Moreover, the overarching evidence underpinning these cyber espionage accusations is a September testimony from Christopher Wray, the Federal Bureau of Investigation director. This is the same testimony in which Wray also speculates the likelihood of data theft among American adults, and drives a wedge between Chinese citizens and their sovereign government.

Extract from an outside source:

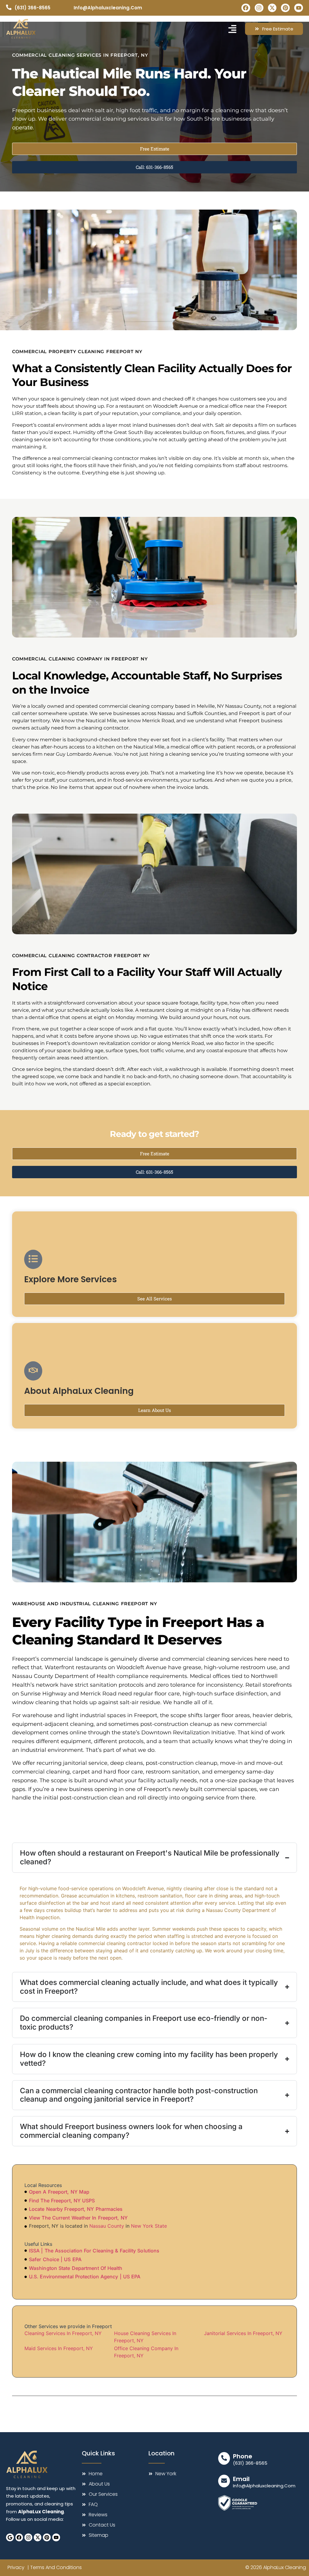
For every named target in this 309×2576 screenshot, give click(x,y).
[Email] (224, 2481)
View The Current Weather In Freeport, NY (78, 2218)
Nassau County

These glaring inaccuracies appear to confirm fears that the report was politically influenced to suit the Trump administration's policy preferences. Earlier last month, Brian Murphy, the former head of the Homeland Security Department's intelligence branch, revealed in a whistle-blower complaint that he was ordered by Acting DHS Secretary Chad Wolf to focus on the activities of China and Iran.

This brand of political documentation becomes amply evident in the report's more pressing themes, such as COVID-19 disinformation, where the rise of pandemic disinformation is somehow deemed a product of the Chinese state. By bashing Beijing, the report succeeds in masking the broad-based propaganda touted by the Trump administration as COVID-19 response efficiency: downplaying outbreak briefings, pushing unproven COVID-19 treatment guidance, pressurizing regulatory authorities, billing the World Health Organization as partisan and deflecting six-digit COVID-19 death counts on Beijing.

It is against this backdrop, that the report's election interference hoax is no different. All doubts were put to rest by Wolf in last month's congressional hearing: "We don't have any specific intelligence that they [China, Russia and Iran] are focusing on election infrastructure."